B.J. Ward, a very dynamic and popular New Jersey poet, once asked me what it was like to have the opportunity to present my ideas on education at Oxford University, and my simple response was “It was like academic Disneyland.” He laughed and told me I should use that phrase someday in my writing. I am following B.J.’s advice and using it tonight, for, as simplistic as it might sound, that was exactly what it was like. And so much more. Now, I know you are thinking to yourself. Big deal! It was a unique experience but there are other educators that have had such experiences. And, while I know that to be true, that fact doesn’t detract from the uniqueness of my experience. I am not living their lives, and so I don’t know how it affected them. I only know how it affected me. It was a big deal to me. It was an experience that lives in my memory every day of my life.

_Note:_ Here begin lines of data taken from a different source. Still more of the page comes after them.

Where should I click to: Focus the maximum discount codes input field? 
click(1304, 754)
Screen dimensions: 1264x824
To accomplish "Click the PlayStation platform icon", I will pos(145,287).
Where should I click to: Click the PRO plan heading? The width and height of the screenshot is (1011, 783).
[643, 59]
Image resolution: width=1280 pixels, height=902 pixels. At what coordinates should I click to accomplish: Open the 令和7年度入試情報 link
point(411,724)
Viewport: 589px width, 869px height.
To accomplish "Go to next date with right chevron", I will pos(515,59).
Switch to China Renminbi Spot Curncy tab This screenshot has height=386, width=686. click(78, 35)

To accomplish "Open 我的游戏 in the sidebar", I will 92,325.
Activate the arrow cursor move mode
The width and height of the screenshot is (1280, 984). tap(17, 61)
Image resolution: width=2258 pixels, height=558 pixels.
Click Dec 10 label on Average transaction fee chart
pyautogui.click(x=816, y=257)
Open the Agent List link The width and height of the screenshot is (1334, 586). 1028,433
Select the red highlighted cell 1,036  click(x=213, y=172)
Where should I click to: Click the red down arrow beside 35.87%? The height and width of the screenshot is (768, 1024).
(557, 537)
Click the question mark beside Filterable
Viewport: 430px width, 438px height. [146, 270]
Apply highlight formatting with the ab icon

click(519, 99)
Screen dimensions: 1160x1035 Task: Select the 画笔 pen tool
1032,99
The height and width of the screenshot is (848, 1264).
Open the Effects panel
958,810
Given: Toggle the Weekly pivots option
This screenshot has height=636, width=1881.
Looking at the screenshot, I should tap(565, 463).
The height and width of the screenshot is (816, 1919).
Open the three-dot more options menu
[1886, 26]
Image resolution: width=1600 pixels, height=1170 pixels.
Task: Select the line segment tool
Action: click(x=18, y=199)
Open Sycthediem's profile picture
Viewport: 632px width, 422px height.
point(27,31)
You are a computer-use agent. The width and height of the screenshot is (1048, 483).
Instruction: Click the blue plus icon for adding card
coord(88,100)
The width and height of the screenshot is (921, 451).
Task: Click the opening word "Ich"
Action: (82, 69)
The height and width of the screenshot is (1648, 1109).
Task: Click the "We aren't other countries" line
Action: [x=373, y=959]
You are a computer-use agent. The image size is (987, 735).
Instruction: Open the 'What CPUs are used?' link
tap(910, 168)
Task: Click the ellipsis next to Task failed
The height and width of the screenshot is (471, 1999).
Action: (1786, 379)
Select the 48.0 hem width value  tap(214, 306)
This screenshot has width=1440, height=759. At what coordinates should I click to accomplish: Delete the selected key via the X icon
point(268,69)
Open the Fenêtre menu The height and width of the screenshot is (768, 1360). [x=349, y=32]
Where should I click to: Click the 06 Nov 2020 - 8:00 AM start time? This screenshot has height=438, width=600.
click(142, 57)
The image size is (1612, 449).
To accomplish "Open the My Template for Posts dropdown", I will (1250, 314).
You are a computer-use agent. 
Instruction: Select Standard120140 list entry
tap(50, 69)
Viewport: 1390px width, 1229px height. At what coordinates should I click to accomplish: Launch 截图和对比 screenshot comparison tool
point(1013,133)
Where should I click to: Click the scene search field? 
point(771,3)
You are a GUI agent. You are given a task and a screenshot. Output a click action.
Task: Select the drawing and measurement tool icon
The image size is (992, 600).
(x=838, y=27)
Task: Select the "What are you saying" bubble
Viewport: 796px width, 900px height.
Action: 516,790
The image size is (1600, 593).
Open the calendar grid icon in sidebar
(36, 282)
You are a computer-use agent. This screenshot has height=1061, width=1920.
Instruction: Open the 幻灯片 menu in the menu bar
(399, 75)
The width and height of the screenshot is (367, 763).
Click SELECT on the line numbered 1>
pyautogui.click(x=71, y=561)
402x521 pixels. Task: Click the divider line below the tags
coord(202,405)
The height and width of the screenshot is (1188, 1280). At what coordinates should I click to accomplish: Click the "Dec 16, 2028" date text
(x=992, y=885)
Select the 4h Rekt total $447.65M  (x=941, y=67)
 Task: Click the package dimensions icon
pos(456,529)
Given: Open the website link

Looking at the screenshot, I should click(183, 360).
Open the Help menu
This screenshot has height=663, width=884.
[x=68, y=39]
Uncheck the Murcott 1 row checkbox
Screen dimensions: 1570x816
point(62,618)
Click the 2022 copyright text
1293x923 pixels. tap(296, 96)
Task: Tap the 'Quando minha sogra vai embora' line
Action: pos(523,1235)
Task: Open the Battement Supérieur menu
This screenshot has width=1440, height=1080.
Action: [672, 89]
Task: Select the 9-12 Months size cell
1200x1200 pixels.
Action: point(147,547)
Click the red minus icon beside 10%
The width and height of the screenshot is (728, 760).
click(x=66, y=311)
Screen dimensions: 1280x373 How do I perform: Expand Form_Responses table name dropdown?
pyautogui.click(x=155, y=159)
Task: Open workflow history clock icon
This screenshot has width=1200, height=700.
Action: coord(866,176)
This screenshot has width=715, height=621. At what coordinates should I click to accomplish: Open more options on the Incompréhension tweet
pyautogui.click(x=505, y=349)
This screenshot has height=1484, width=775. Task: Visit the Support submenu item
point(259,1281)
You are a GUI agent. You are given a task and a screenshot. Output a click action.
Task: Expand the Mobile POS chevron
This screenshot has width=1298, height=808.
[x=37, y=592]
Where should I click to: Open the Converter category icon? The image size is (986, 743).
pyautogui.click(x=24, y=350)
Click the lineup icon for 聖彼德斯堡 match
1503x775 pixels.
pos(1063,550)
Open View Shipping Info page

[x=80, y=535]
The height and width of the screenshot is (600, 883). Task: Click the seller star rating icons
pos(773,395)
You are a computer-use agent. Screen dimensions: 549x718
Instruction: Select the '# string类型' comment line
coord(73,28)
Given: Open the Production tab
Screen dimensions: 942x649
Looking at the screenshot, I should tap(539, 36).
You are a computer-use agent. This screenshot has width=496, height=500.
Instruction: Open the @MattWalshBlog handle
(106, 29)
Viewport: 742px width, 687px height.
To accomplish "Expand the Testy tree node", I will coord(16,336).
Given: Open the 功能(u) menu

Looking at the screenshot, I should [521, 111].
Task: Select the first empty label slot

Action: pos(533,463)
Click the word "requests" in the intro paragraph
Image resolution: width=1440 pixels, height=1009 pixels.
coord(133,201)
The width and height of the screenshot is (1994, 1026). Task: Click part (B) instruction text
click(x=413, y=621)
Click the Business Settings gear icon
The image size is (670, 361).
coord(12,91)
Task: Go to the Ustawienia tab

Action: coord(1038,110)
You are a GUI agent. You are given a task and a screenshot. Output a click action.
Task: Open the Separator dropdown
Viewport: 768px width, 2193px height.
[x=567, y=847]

So I intend in my next few posts to talk about Oxford and how I found it to be one of the most unique places on earth. I know that this blog was supposed to be dedicated primarily to poetry, but it is also dedicated to writing. To be honest, I really don’t feel like writing poetry right now, or using this experience again as a topic for my poetry. I feel like talking about it through prose, and maybe in the talking, I might be able to work out why it has had such a profound effect on me. It certainly couldn’t hurt. And in the process, if anybody out there is reading my blog, the worst thing that will happen is that you will learn a little more about the oldest English language university in the world and my experience of it. Or maybe you will die of boredom. I hope not. I’m hoping for the former.

Saturday, August 28, 2010

The Back of my Garden


The Back of my Garden
Christopher Bogart

I have retired now to the back of my garden
to view my life from its furthest point.

Everything I have ever worked for
is arrayed before my eyes.

The yard, planted in beautiful bowers of
roses, hydrangea and mountain laurel.
Pots of petunias in shades of pink, and purple and white
delight the eye, from their outposts on the corners of the deck.

English ivy creeps up the ancient swamp maple,
as if in a race to trace its bark with green leaves
to wave to the will of gentle breezes.

My house, centenarian in shades of cream and brown,
looms up before me like a sleeping monolith, a
monument to the productivity of labors past, past industry.

I stand on the ground of my achievements.

I have retired now to the back of my garden,
and my life, at its furthest point,
Far beyond the boundaries of the property line
has become to me a challenge
in a world of new dreams,
new fields of future endeavor that trace
new and unknown boundary lines
and new security beyond the place
I once called home.

Thursday, August 26, 2010

Where is the pointer?



First picture: The Seeds and Fruits of English Poetry by the British artist Ford Madox Brown (Ashmolean Museum, Oxford, England)
Second picture: The Alfred Jewel (Ashmolean Museum, Oxford)

In the previous parts of the paper, I analyzed why our children are exhibiting lower reading and writing scores, the methods I feel do not work, the methods I feel will work and why.

The last part of this paper concerns itself with the second part of the metaphor of the Alfred Jewel. Believed by historians to be the beautiful and valuable handle for a pointer to be used to teach King Alfred’s bishops English, and for that knowledge to be passed on to their priests and the faithful, the “jewel” in the metaphor is our language through our literature. The pointer, the utilitarian (and missing) part of this artifact is the teacher. At the end of this paper are the works cited and the sources I used to write this paper.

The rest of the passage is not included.